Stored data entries
[Start of section]
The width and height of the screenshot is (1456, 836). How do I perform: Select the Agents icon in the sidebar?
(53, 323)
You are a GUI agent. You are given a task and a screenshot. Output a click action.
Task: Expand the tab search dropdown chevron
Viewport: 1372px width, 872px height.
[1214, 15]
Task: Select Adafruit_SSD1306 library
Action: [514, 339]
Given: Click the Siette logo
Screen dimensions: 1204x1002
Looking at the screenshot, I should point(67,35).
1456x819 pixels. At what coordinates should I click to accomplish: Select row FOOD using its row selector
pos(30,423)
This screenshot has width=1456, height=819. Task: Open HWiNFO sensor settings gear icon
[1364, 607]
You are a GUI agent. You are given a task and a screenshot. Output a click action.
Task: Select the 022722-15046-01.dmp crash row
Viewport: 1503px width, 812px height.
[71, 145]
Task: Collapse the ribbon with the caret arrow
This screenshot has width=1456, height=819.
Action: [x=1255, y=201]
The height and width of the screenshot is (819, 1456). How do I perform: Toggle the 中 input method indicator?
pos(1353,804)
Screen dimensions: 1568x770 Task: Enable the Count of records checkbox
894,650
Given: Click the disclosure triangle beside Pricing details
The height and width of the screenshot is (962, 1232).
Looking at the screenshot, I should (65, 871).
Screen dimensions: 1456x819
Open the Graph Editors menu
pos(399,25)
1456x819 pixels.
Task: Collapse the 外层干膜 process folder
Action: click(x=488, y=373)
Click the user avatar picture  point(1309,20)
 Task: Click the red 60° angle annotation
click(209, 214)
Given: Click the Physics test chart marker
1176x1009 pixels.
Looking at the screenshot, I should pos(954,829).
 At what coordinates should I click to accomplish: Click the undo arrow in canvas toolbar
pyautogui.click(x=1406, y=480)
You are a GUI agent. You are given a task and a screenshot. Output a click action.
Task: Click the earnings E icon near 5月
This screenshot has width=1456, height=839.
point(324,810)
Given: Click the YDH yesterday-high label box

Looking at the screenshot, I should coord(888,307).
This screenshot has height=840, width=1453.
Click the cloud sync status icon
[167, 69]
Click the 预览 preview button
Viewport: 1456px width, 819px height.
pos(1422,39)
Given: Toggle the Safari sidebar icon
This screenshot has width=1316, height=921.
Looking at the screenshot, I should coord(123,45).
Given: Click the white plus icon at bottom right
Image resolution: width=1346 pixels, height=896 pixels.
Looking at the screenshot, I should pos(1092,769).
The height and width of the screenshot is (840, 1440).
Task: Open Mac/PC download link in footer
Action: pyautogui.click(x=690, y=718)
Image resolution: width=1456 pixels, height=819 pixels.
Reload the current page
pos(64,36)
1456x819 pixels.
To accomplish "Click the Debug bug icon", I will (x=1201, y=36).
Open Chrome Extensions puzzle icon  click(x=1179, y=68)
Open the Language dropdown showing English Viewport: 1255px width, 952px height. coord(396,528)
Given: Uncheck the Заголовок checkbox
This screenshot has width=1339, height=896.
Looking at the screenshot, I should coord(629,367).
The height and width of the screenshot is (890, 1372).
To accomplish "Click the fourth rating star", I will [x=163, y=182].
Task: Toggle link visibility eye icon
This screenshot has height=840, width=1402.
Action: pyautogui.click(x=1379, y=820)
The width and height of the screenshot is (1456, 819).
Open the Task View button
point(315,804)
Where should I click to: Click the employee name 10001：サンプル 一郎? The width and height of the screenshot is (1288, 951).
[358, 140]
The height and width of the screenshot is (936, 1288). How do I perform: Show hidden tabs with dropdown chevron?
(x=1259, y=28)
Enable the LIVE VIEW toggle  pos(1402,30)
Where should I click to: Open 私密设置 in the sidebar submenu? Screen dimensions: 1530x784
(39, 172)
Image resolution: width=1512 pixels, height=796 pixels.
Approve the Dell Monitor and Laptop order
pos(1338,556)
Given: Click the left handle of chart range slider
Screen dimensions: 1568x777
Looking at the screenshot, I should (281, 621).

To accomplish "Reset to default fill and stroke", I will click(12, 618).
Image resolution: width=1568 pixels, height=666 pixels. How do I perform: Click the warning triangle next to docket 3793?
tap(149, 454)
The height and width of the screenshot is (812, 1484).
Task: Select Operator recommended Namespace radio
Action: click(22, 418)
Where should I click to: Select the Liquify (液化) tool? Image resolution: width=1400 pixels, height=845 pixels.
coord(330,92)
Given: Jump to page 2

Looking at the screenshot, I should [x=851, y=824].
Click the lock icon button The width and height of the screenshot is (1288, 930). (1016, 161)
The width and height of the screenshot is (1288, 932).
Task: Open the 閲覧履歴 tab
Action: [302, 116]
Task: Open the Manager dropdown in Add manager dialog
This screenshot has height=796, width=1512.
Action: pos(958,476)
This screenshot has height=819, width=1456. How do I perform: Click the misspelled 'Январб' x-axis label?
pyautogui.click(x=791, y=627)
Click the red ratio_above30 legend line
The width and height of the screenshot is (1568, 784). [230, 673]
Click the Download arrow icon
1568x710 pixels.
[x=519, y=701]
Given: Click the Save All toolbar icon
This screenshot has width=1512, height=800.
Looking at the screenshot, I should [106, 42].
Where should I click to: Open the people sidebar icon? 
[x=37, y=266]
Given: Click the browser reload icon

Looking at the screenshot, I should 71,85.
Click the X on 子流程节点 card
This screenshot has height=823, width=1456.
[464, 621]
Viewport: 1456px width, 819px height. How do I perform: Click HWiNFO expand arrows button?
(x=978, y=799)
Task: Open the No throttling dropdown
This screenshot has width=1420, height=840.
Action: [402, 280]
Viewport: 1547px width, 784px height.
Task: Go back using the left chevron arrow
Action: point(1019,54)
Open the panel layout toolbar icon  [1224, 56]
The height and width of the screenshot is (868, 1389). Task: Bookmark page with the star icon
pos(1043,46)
[End of section]
■ Task to carry out
Please return the data above in full, without altering a single line.

■ Response to this exercise
The width and height of the screenshot is (1456, 836). How do I perform: Select the Agents icon in the sidebar?
(53, 323)
You are a GUI agent. You are given a task and a screenshot. Output a click action.
Task: Expand the tab search dropdown chevron
Viewport: 1372px width, 872px height.
[1214, 15]
Task: Select Adafruit_SSD1306 library
Action: [514, 339]
Given: Click the Siette logo
Screen dimensions: 1204x1002
Looking at the screenshot, I should point(67,35).
1456x819 pixels. At what coordinates should I click to accomplish: Select row FOOD using its row selector
pos(30,423)
This screenshot has width=1456, height=819. Task: Open HWiNFO sensor settings gear icon
[1364, 607]
You are a GUI agent. You are given a task and a screenshot. Output a click action.
Task: Select the 022722-15046-01.dmp crash row
Viewport: 1503px width, 812px height.
[71, 145]
Task: Collapse the ribbon with the caret arrow
This screenshot has width=1456, height=819.
Action: [x=1255, y=201]
The height and width of the screenshot is (819, 1456). How do I perform: Toggle the 中 input method indicator?
pos(1353,804)
Screen dimensions: 1568x770 Task: Enable the Count of records checkbox
894,650
Given: Click the disclosure triangle beside Pricing details
The height and width of the screenshot is (962, 1232).
Looking at the screenshot, I should (65, 871).
Screen dimensions: 1456x819
Open the Graph Editors menu
pos(399,25)
1456x819 pixels.
Task: Collapse the 外层干膜 process folder
Action: click(x=488, y=373)
Click the user avatar picture  point(1309,20)
 Task: Click the red 60° angle annotation
click(209, 214)
Given: Click the Physics test chart marker
1176x1009 pixels.
Looking at the screenshot, I should pos(954,829).
 At what coordinates should I click to accomplish: Click the undo arrow in canvas toolbar
pyautogui.click(x=1406, y=480)
You are a GUI agent. You are given a task and a screenshot. Output a click action.
Task: Click the earnings E icon near 5月
This screenshot has width=1456, height=839.
point(324,810)
Given: Click the YDH yesterday-high label box

Looking at the screenshot, I should coord(888,307).
This screenshot has height=840, width=1453.
Click the cloud sync status icon
[167, 69]
Click the 预览 preview button
Viewport: 1456px width, 819px height.
pos(1422,39)
Given: Toggle the Safari sidebar icon
This screenshot has width=1316, height=921.
Looking at the screenshot, I should coord(123,45).
Given: Click the white plus icon at bottom right
Image resolution: width=1346 pixels, height=896 pixels.
Looking at the screenshot, I should pos(1092,769).
The height and width of the screenshot is (840, 1440).
Task: Open Mac/PC download link in footer
Action: pyautogui.click(x=690, y=718)
Image resolution: width=1456 pixels, height=819 pixels.
Reload the current page
pos(64,36)
1456x819 pixels.
To accomplish "Click the Debug bug icon", I will (x=1201, y=36).
Open Chrome Extensions puzzle icon  click(x=1179, y=68)
Open the Language dropdown showing English Viewport: 1255px width, 952px height. coord(396,528)
Given: Uncheck the Заголовок checkbox
This screenshot has width=1339, height=896.
Looking at the screenshot, I should coord(629,367).
The height and width of the screenshot is (890, 1372).
To accomplish "Click the fourth rating star", I will [x=163, y=182].
Task: Toggle link visibility eye icon
This screenshot has height=840, width=1402.
Action: pyautogui.click(x=1379, y=820)
The width and height of the screenshot is (1456, 819).
Open the Task View button
point(315,804)
Where should I click to: Click the employee name 10001：サンプル 一郎? The width and height of the screenshot is (1288, 951).
[358, 140]
The height and width of the screenshot is (936, 1288). How do I perform: Show hidden tabs with dropdown chevron?
(x=1259, y=28)
Enable the LIVE VIEW toggle  pos(1402,30)
Where should I click to: Open 私密设置 in the sidebar submenu? Screen dimensions: 1530x784
(39, 172)
Image resolution: width=1512 pixels, height=796 pixels.
Approve the Dell Monitor and Laptop order
pos(1338,556)
Given: Click the left handle of chart range slider
Screen dimensions: 1568x777
Looking at the screenshot, I should (281, 621).

To accomplish "Reset to default fill and stroke", I will click(12, 618).
Image resolution: width=1568 pixels, height=666 pixels. How do I perform: Click the warning triangle next to docket 3793?
tap(149, 454)
The height and width of the screenshot is (812, 1484).
Task: Select Operator recommended Namespace radio
Action: click(22, 418)
Where should I click to: Select the Liquify (液化) tool? Image resolution: width=1400 pixels, height=845 pixels.
coord(330,92)
Given: Jump to page 2

Looking at the screenshot, I should [x=851, y=824].
Click the lock icon button The width and height of the screenshot is (1288, 930). (1016, 161)
The width and height of the screenshot is (1288, 932).
Task: Open the 閲覧履歴 tab
Action: [302, 116]
Task: Open the Manager dropdown in Add manager dialog
This screenshot has height=796, width=1512.
Action: pos(958,476)
This screenshot has height=819, width=1456. How do I perform: Click the misspelled 'Январб' x-axis label?
pyautogui.click(x=791, y=627)
Click the red ratio_above30 legend line
The width and height of the screenshot is (1568, 784). [230, 673]
Click the Download arrow icon
1568x710 pixels.
[x=519, y=701]
Given: Click the Save All toolbar icon
This screenshot has width=1512, height=800.
Looking at the screenshot, I should [106, 42].
Where should I click to: Open the people sidebar icon? 
[x=37, y=266]
Given: Click the browser reload icon

Looking at the screenshot, I should 71,85.
Click the X on 子流程节点 card
This screenshot has height=823, width=1456.
[464, 621]
Viewport: 1456px width, 819px height. How do I perform: Click HWiNFO expand arrows button?
(x=978, y=799)
Task: Open the No throttling dropdown
This screenshot has width=1420, height=840.
Action: [402, 280]
Viewport: 1547px width, 784px height.
Task: Go back using the left chevron arrow
Action: point(1019,54)
Open the panel layout toolbar icon  [1224, 56]
The height and width of the screenshot is (868, 1389). Task: Bookmark page with the star icon
pos(1043,46)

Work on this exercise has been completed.